(Task brief): Reproduce word for word the lines of the listing below, from the line containing "Click the 提交 submit button" through the line containing "Hide hair1.001 with", both included.

[Entries on target coordinates]

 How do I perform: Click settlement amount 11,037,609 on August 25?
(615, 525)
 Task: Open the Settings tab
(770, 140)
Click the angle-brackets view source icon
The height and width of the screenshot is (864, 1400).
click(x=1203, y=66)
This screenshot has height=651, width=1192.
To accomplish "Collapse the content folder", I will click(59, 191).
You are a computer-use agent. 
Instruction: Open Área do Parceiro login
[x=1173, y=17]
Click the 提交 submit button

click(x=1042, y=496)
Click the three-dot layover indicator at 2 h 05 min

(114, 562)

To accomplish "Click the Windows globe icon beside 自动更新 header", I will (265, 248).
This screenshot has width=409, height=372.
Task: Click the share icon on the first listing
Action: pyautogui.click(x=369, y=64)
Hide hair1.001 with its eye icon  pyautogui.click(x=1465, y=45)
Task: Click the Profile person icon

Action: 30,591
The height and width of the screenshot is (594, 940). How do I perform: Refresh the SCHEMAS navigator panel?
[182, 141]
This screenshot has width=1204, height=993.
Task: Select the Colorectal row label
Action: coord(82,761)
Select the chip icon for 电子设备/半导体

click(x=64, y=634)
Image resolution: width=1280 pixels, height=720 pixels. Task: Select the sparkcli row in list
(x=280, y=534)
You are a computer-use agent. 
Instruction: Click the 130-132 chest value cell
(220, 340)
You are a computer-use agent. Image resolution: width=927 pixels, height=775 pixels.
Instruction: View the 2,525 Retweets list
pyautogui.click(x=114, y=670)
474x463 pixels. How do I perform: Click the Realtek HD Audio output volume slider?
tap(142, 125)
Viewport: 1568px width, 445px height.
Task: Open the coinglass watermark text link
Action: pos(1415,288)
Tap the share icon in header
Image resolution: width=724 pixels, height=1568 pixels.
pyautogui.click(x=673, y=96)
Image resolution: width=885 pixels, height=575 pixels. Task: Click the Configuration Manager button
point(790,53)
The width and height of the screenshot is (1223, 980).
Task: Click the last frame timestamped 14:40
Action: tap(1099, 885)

(Reply):
Click the 提交 submit button

click(x=1042, y=496)
Click the three-dot layover indicator at 2 h 05 min

(114, 562)

To accomplish "Click the Windows globe icon beside 自动更新 header", I will (265, 248).
This screenshot has width=409, height=372.
Task: Click the share icon on the first listing
Action: pyautogui.click(x=369, y=64)
Hide hair1.001 with its eye icon  pyautogui.click(x=1465, y=45)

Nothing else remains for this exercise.